Do Our Eyes Deceive Us?

©Fernando Caracena 2019

Consciousness becomes a central concept in the theory of Quantum Mechanics. Previous posts have discussed the issue of human consciousness, see for example, The Physical World and the Human Mind. In this post we explore some new ideas about the subject in greater depth.

Donald Hoffman (a neuro-scientist of the University of California at Irvine) proposes that reality consists of intereacting conscious agents. These agents are organizied into various levels of consciousness that developed vis a vis the real world by natural selection. This Darwinian mechanism has been modeled algoritmically on digital computers using evolutionary game theory (see video), the scientists involved have concluded that the conceptual interface of an organism is shaped by evolution to the point of maximizing the chances of survival and reproduction, but by using the cheapest computational scheme on its own neural network. This is because timely presntation of sensual data is also important to an organism's survival. The conceptual interface of conscious agents is therefore not evolved to see the world as it really is, but rather, to generate an appearance that is just fit enough for Darwinian purposes. Further, sensual interfaces consist of neural networks that processes hard coded algorithms developed by natural selection and are encoded genetically.

As a result of neural processing, organisms perceive a world of sensual objects that is a fit but a much simplified version of the world, which hides its complexity behind mental objects created and presented to the mind by the neural network of the senses. As a result of neural processing, the world that we perceive through the senses is a virtual reality. Numerical experiments using evolutionary game theory suggest that humans have a vanishing chance of seeing the world as it really is. Our three dimensional space plus time is just one aspect of the user interface between us and the real world. People who believe that they are seeing reality through the senses as it really is, are deluding themselves into a false sense of reality.
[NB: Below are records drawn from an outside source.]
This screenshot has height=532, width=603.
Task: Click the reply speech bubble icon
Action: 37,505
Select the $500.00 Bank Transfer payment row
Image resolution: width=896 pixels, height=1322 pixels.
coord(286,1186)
The world that we see is more like icons on a desktop that serve as simplified interfaces for us to control very complex processes.

Each species has its own perceptual interface. Birds have four color receptors. Humans have only three.

Consciousness at all levels acts through different species-specific conceptual interfaces.

As a result of seeing the world through a neural computational network, there is a slight delay owing to the time it takes to process raw sensual data into our evolved conceptual interface structures. Visual processing, for example, uses about one third of our cerebral cortex, and delays about a tenth of a second in presenting our most recent experiences in terms of our conceptual user interface. Although he argues that physical reality is more like a computer desktop interface, Hoffman is not a solipsist. He acknowledges that there is a reality, but in a sense, our own sensed reality is a virtual reality no matter how much we are convinced that it is reality itself.

Yet the way our mind works is mathematical, we have been given enough bits of mathematical logic to supply the mathematics one needs to understand the nature of our own experiences and of objective reality. Hoffman argues that mathematics is a key to gaining some understanding the reality beyond sensual limitations. To do this he has constructed a theory of reality based on quantum Baysian inference that involves Hilbert space to specify states in a reality that consists of a mathematically infinite network of interacting conscious agents, each having its own limiting conceptual interface. In addition to being conscious of its environment, each agent has a set of responses to a given event in its conceptual interface, and the freedom to choose that response. Based on on any given input, it can respond to such an event by acting back on that environment in its own chosen way. Through this postulated mechanism, Hoffman begins with consciousness and tries to derive all of physics and solve the mind-body problem. He says that that problem, no reductionist theories of neurons, microtubules, etc. can come near solving.

There are a number of major philosophical implications of Hoffman's ideas that should be discussed in a future post.